It took him a whole year to learn the concept of borrowing strength from the earth. And while the pace might be considered slow by some, compared to his former learning speed, it was rather fast. Asking the earth to move with him was all fine and dandy as a foundation for his future abilities. In the end, however, it was little more than a waste of energy and mana, not to mention pointless. After all, he was already moving himself, what did it matter if the earth moved as well? It wasn't until one afternoon, watching his mother seemingly walk leisurely in the distance that his frustration made him stomp the ground with utter frustration wanting to move as fast as she was. Greg who'd been huffing and puffing as he ran after her at the time, almost fell forward on his snout when the earth shifted forward slightly.

Having already grown steadily familiar with his earth connection over the course of that one year, he immediately picked up on the difference. For the first time in a long time, he just stood frozen in one place. It was one of those moments where just one piece falls into place and suddenly the whole puzzle snaps together into one coherent picture. It suddenly clicked in his mind why, despite never looking like she was moving with any haste, his mother was always moving far faster than he was. Even better, why, despite this, she never seemed to get tired the way he did! As it turns out, she wasn't wasting energy getting the earth to repeat what she was already doing. Instead, she was borrowing the strength of the earth to propel herself forward. As such she was moving at two, three, even four times the speed for less than half the energy simple walking would require. Just three days after making this discovery, he was easily and leisurely moving beside his mother…

***

"You are his familiar!
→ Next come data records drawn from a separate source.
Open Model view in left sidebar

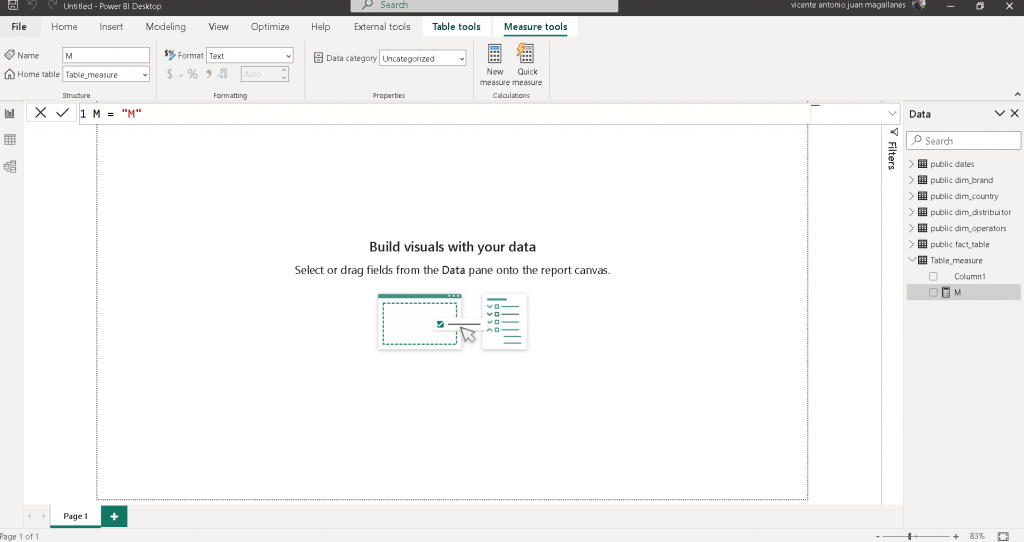point(10,167)
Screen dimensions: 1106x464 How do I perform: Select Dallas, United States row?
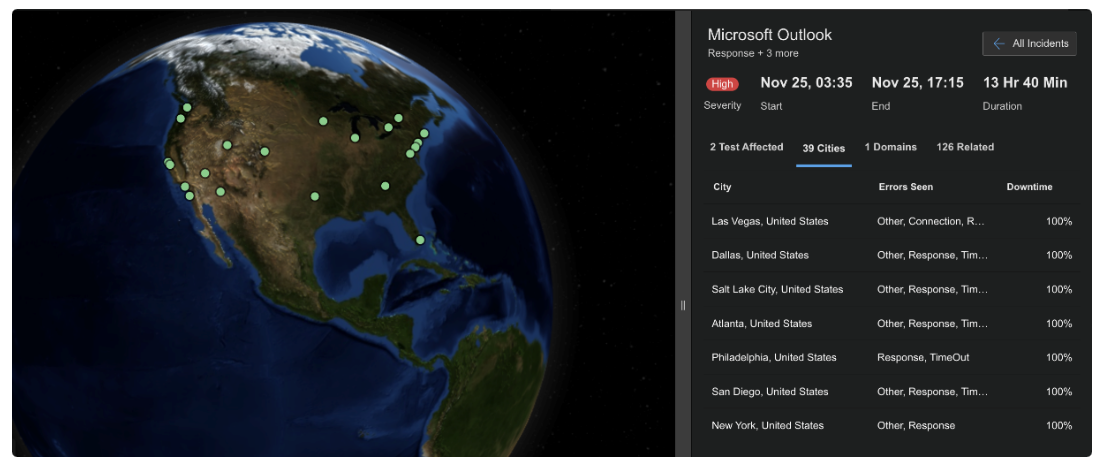[759, 255]
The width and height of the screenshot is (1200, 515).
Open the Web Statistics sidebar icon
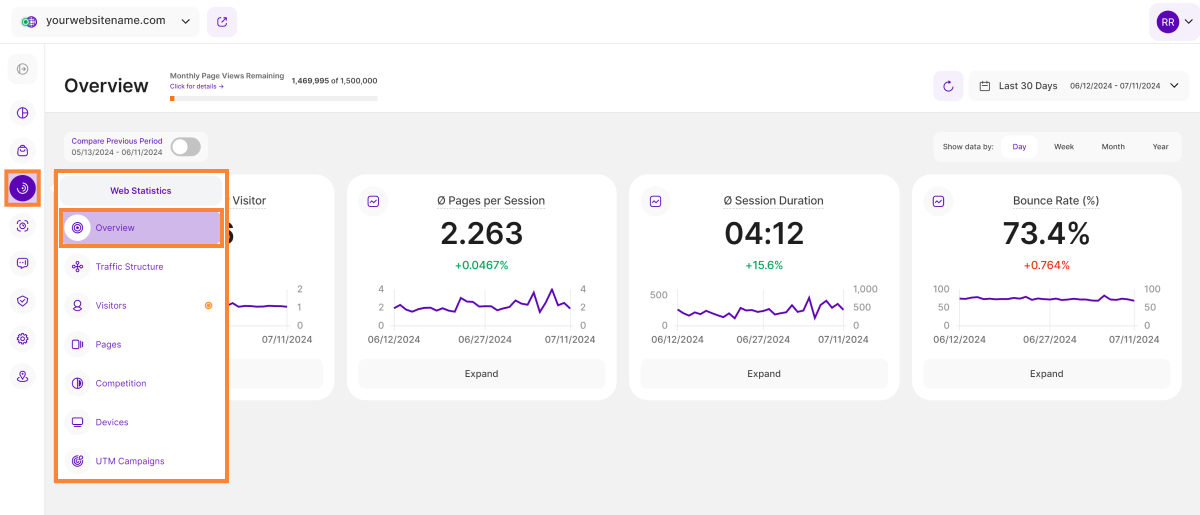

You are supposed to be connected to him at the level of the soul! How is it that you can't reach him, even with the formation?" Alena asked with clear frustration.

The soul-tether formation, as its name suggests is supposed to act as an anchor. A lifeline that one can draw on to find their way back to reality no matter how deep into an illusion they sink. Even more than just being a road map back to reality, it also acts as a way of preserving one's identity so that, no matter what they see, hear, or feel within the illusion, they won't lose themselves to it. By the time they had finished carving out the soul-tether formation, Roka had only been inside the illusion for two hours. Alena had been already worried as depending on the illusion, years may have already passed inside his head. That, however, had been more than a day before.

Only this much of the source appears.